WRITTEN EXERCISE: Arrange everything in the material from the line containing "Where should I click to: Click the 凭证查找" down to the line containing "Looking at the" as a Markdown table with columns Row and Line, one row per line, with a row number in Row and the line in Line. Leave out blank lines and pictures.

-- STORED RECORDS start --

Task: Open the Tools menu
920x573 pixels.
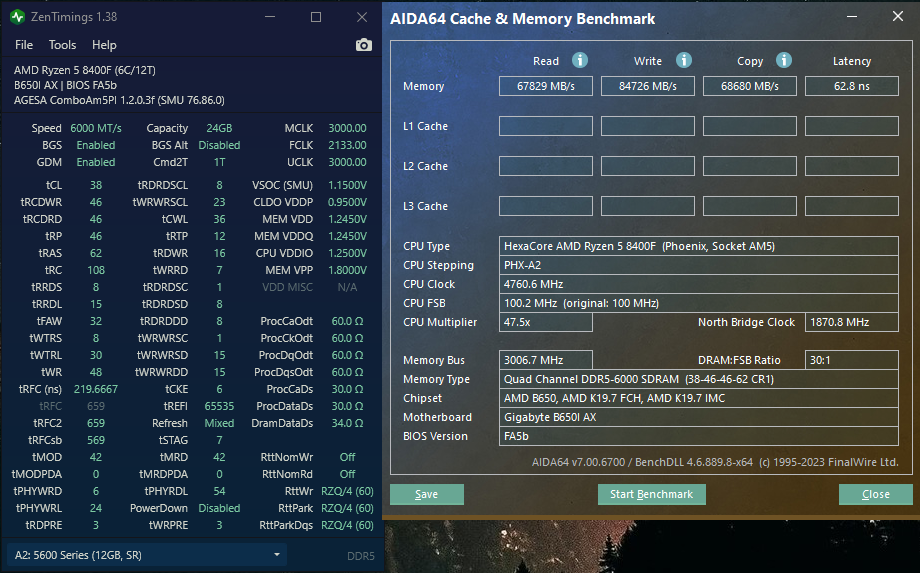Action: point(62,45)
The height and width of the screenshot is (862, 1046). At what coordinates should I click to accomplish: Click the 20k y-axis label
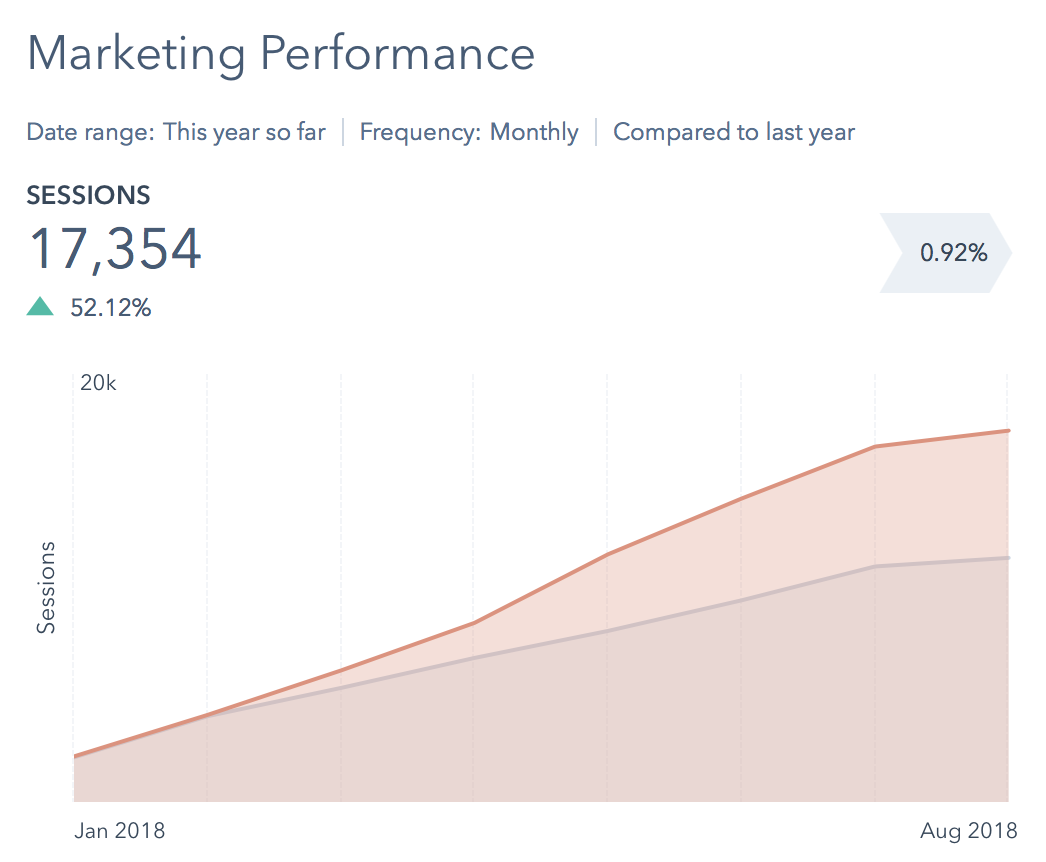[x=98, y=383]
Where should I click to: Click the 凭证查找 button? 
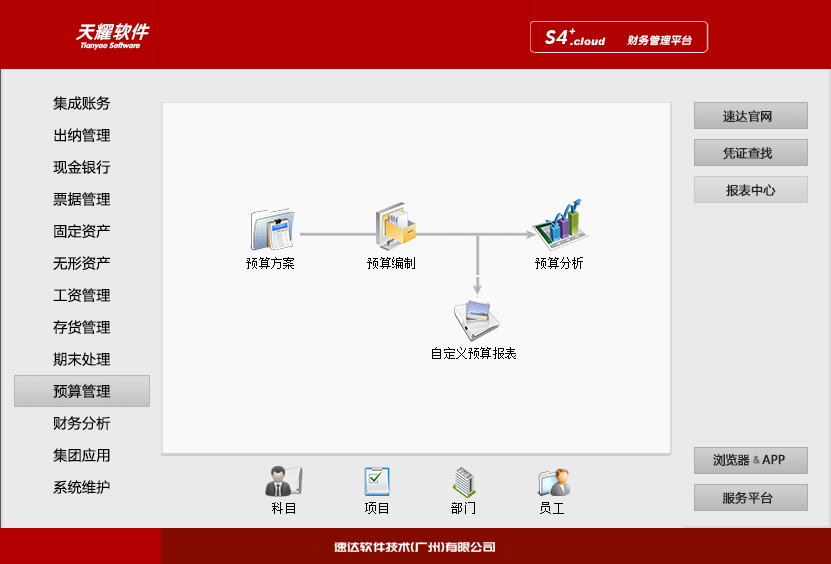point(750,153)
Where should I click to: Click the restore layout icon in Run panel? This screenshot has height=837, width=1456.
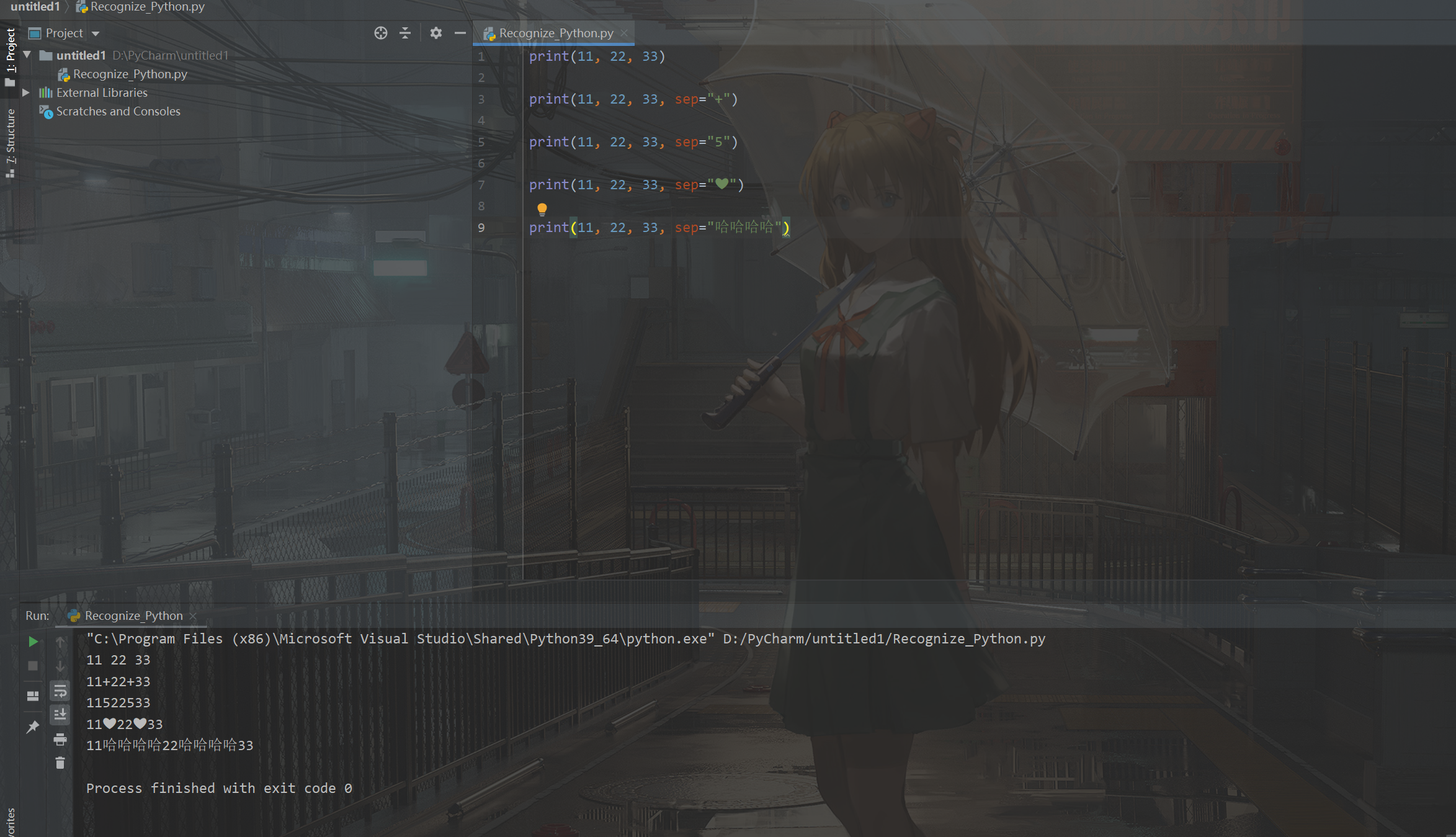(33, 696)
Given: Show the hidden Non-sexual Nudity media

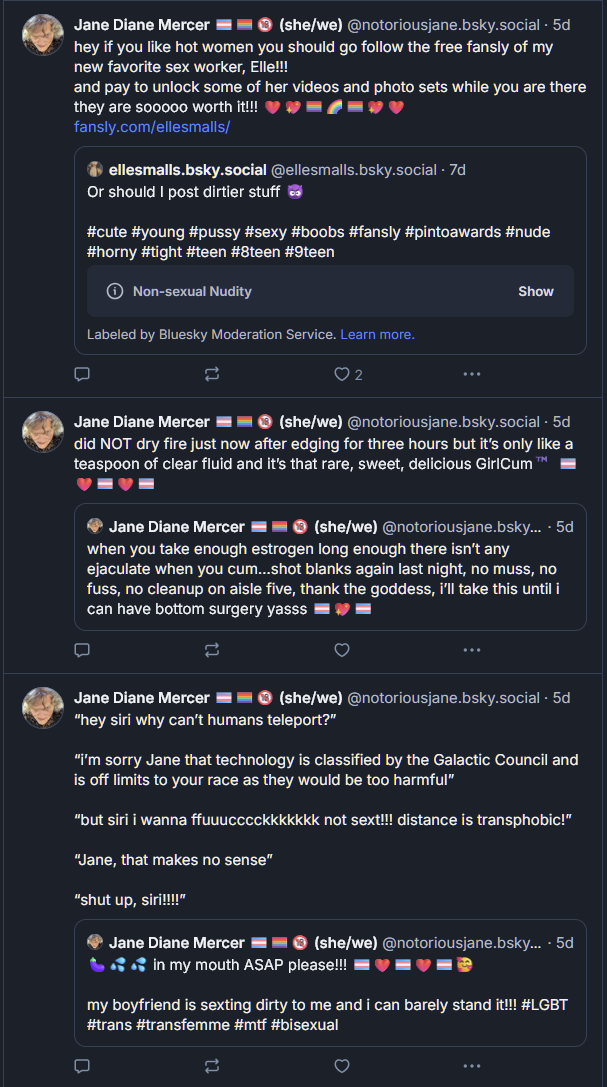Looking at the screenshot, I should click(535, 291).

-- STORED RECORDS end --
-- STORED RECORDS start --

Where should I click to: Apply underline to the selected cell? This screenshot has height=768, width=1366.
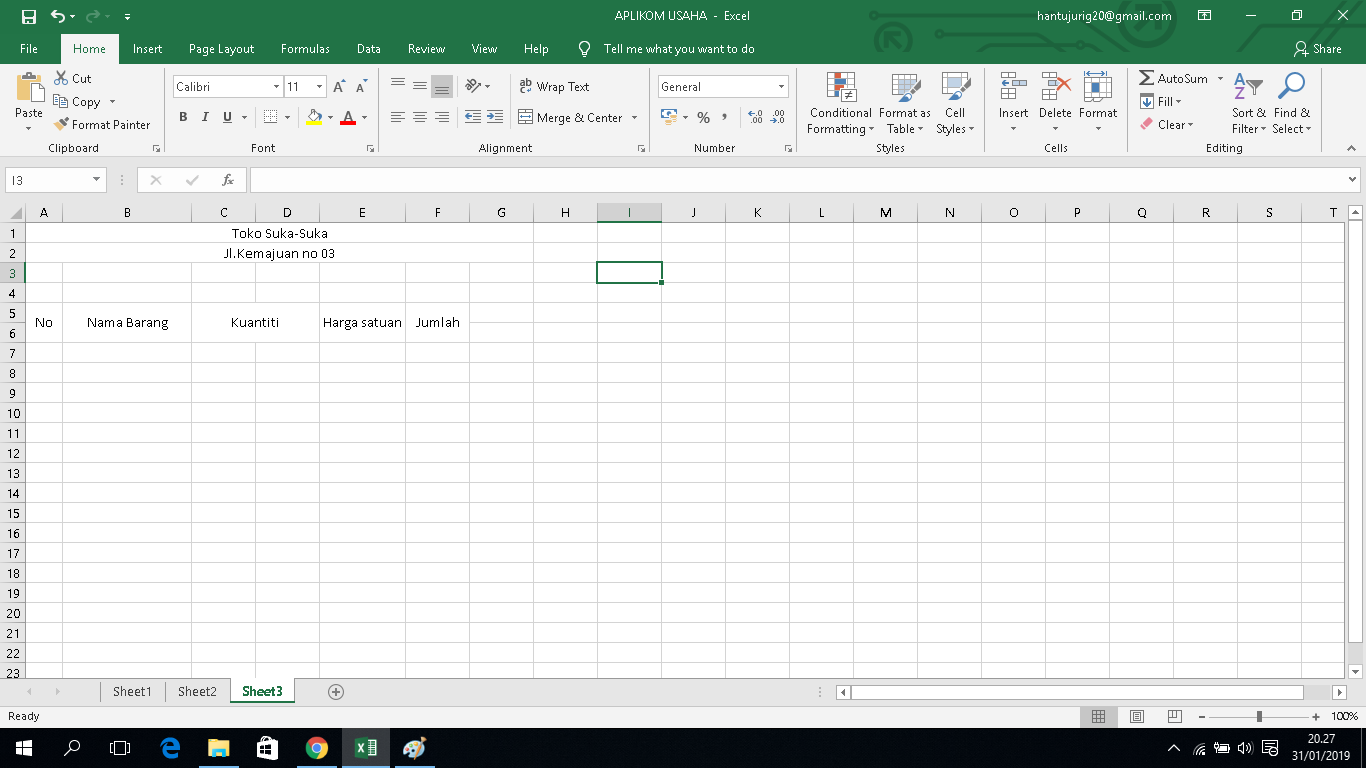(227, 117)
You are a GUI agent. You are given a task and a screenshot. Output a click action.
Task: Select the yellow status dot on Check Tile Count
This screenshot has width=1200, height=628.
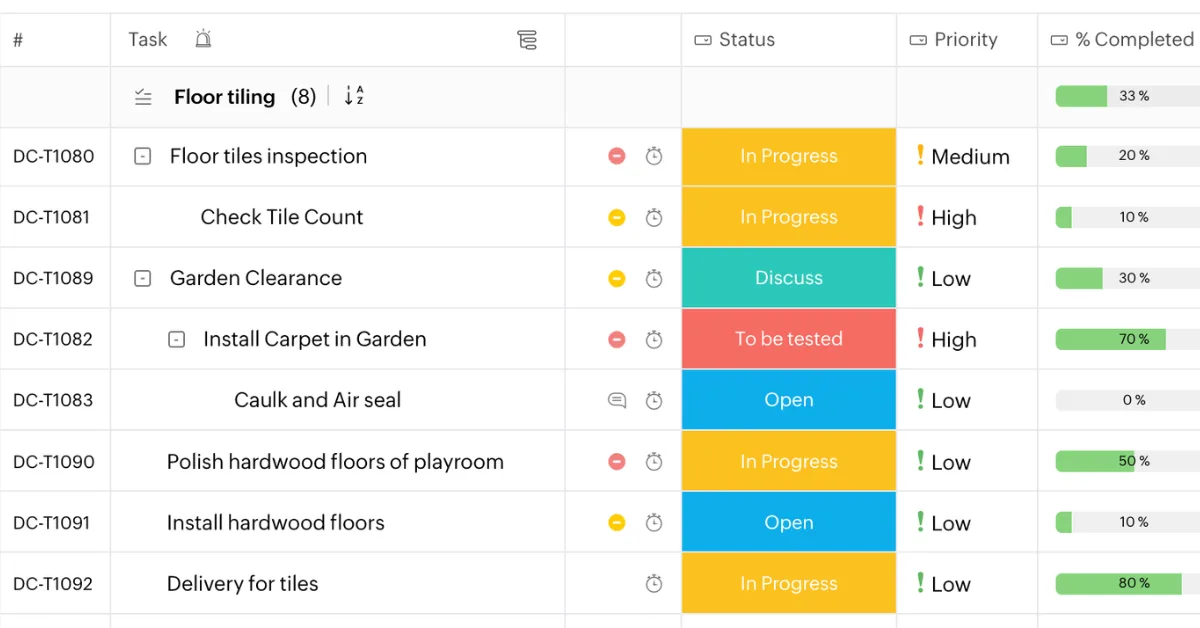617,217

-- STORED RECORDS end --

THE COMPLETED TASK:
| Row | Line |
|---|---|
| 1 | Where should I click to: Click the 凭证查找 button?  |
| 2 | point(750,153) |
| 3 | Where should I click to: Click the restore layout icon in Run panel? This screenshot has height=837, width=1456. |
| 4 | (33, 696) |
| 5 | Given: Show the hidden Non-sexual Nudity media |
| 6 | Looking at the screenshot, I should click(535, 291). |